TRECHO ORIGINAL:
É um dito comum entre os nerds hoje em dia: que época maravilhosa para ser fã de quadrinhos. As adaptações das revistas de super-heróis da Marvel e da DC são absolutamente as forças dominantes tanto no cinema quanto na TV americana, e outras propriedades nerds (de As Crônicas de Gelo e Fogo, que virou Game of Thrones, passando por filmes cult e vídeo games) estão tomando conta das beiradas deixadas pelo fenômeno dos super-heróis. De fato, que época maravilhosa.
Especialmente em 2016, no entanto, essa é também uma época absolutamente fascinante para ser espectador de filmes de super-heróis. Ainda não vimos X-Men: Apocalipse nem Doutor Estranho. O mais novo representante do gênero é Capitão América: Guerra Civil e seu material promocional combinado com o teor da história dos quadrinhos que ele “adapta”, cria um caso de estudo interessante com o outro grande filme de quadrinhos do ano, Batman Vs Superman.
Em entrevistas recentes, os Irmãos Russo, diretores de Guerra Civil, confessaram (veja aqui) que o interesse em fazer o terceiro filme do Capitão só existiu, para eles, graças à carta branca que a Marvel os deu para inovar e desconstruir o padrão de narrativa e o mito de super-herói estabelecido pelos oito anos de 12 filmes lançados anteriormente pelo estúdio. Ainda citaram Batman Vs Superman como o momento em que Kevin Fiege, o chefão da Marvel Studios, se deu conta de que era mesmo hora de desconstruir esse universo.

DADOS EXTRAÍDOS:
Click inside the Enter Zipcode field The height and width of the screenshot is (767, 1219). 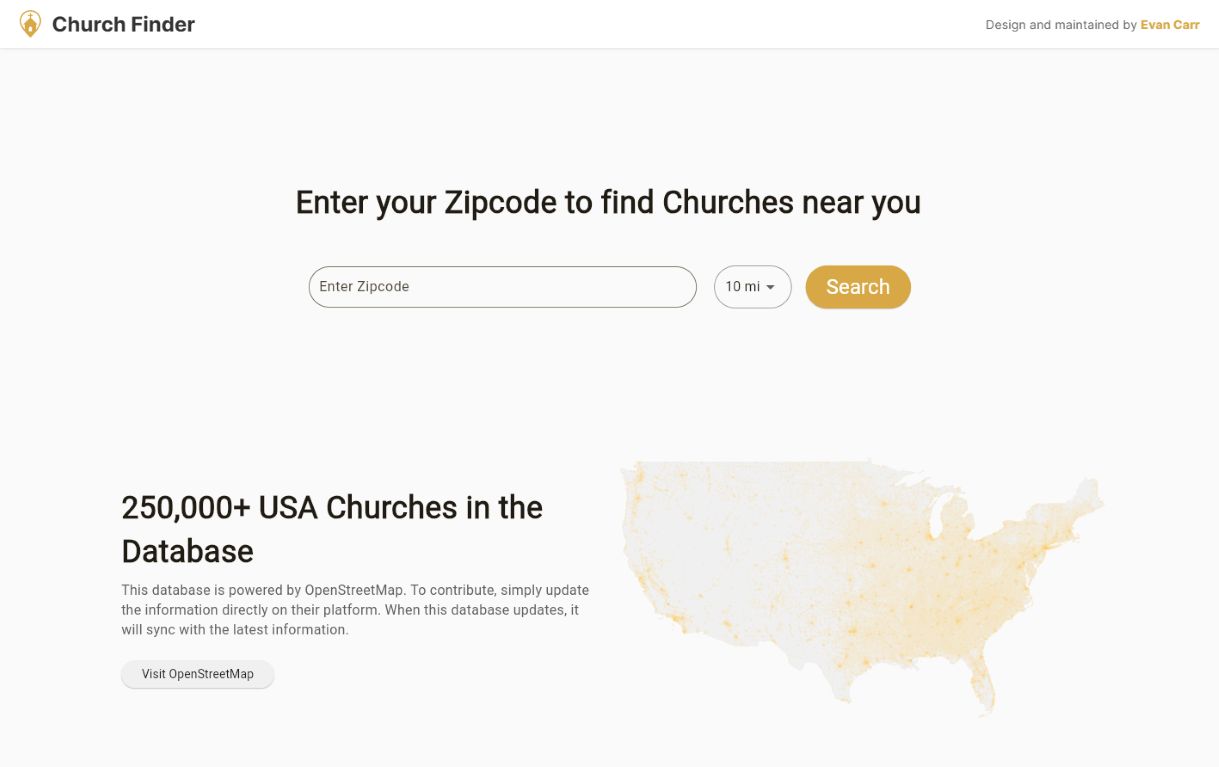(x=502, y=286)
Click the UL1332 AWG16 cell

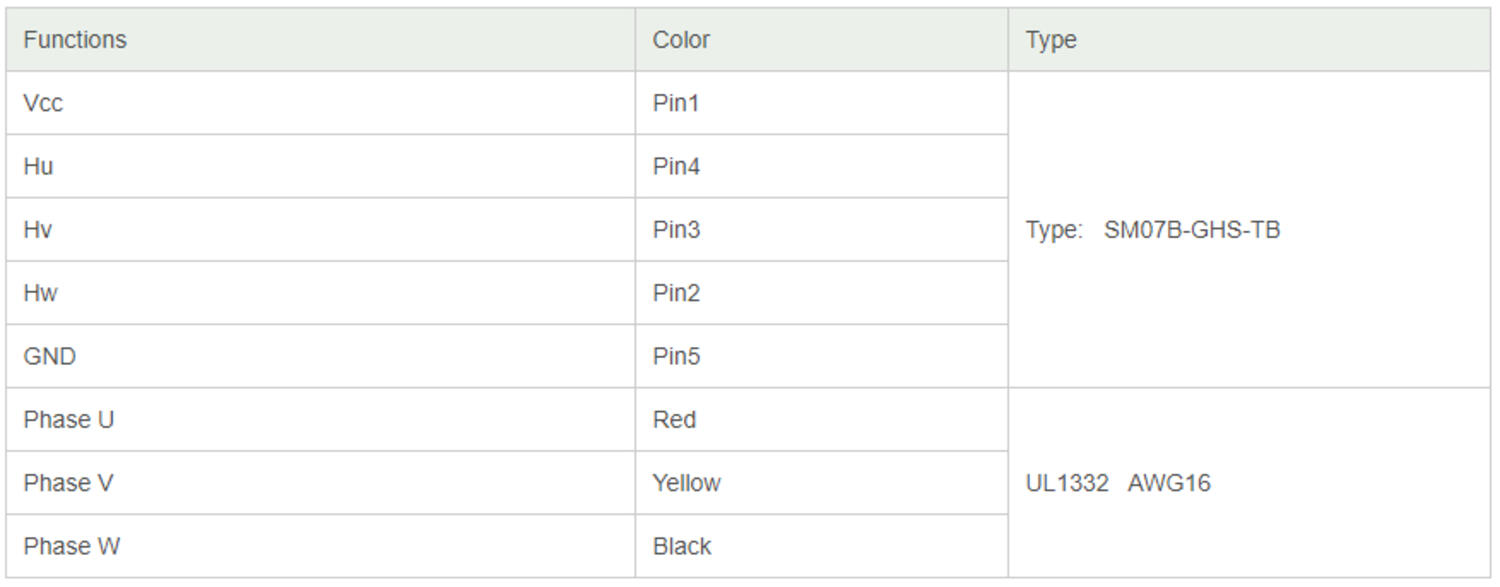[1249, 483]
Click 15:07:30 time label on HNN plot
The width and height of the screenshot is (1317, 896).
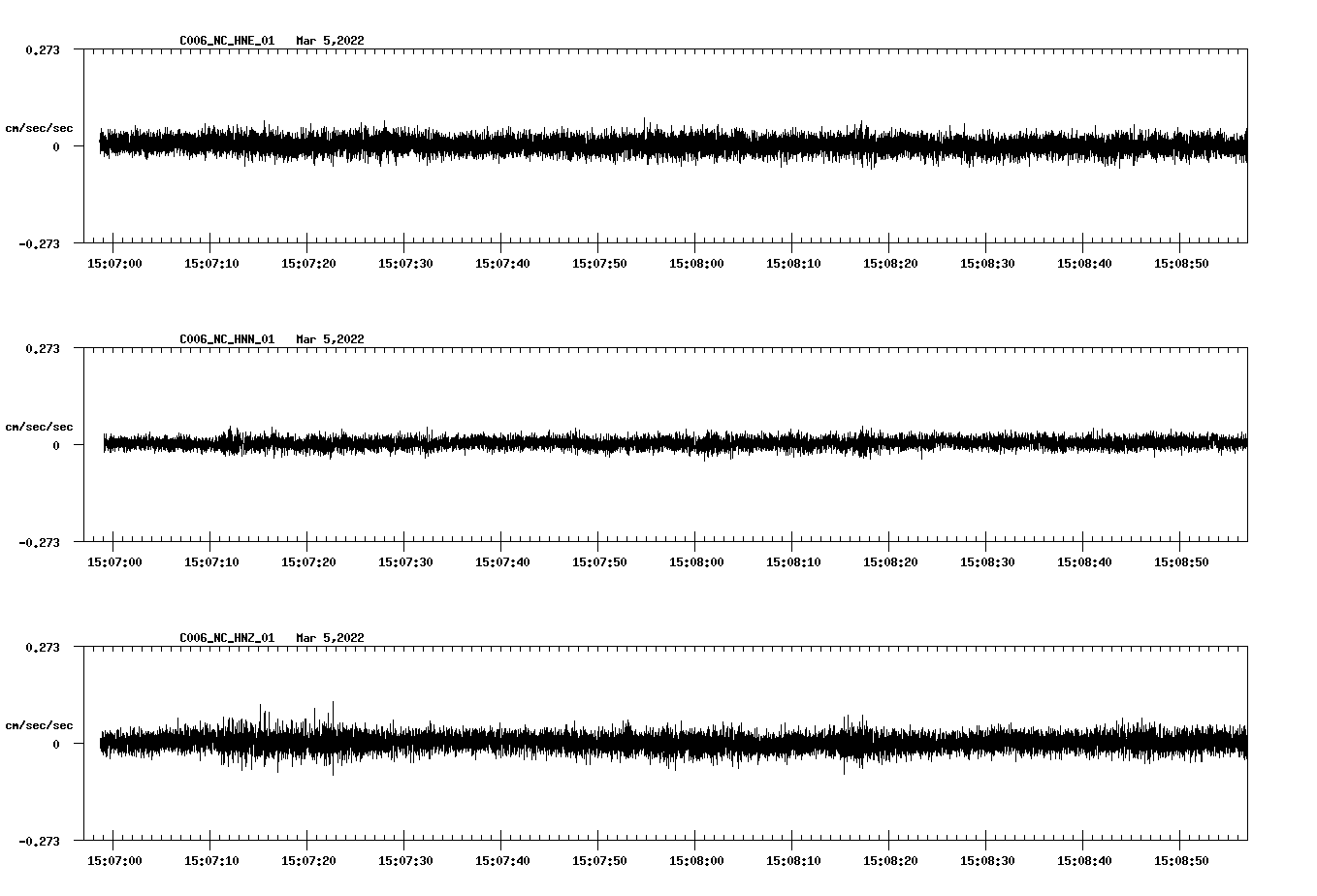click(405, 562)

INSTRUÇÕES DO EXERCÍCIO:
**1)** Responda, por favor, às perguntas abaixo com base no trecho sobre filmes de super-heróis:
(a) Qual obra virou Game of Thrones?
(b) Qual filme é apresentado como o mais novo representante do gênero?
(c) Quem é identificado como o chefão da Marvel Studios?
**2)** No trecho sobre filmes de super-heróis, reescreva a parte entre "Especialmente em 2016, no" e "Batman Vs Superman.", inclusive, substituindo "fascinante" por "instigante".

RESPOSTAS:
**1)**
(a) As Crônicas de Gelo e Fogo.
(b) Capitão América: Guerra Civil.
(c) Kevin Fiege.

**2)**
Especialmente em 2016, no entanto, essa é também uma época absolutamente instigante para ser espectador de filmes de super-heróis. Ainda não vimos X-Men: Apocalipse nem Doutor Estranho. O mais novo representante do gênero é Capitão América: Guerra Civil e seu material promocional combinado com o teor da história dos quadrinhos que ele “adapta”, cria um caso de estudo interessante com o outro grande filme de quadrinhos do ano, Batman Vs Superman.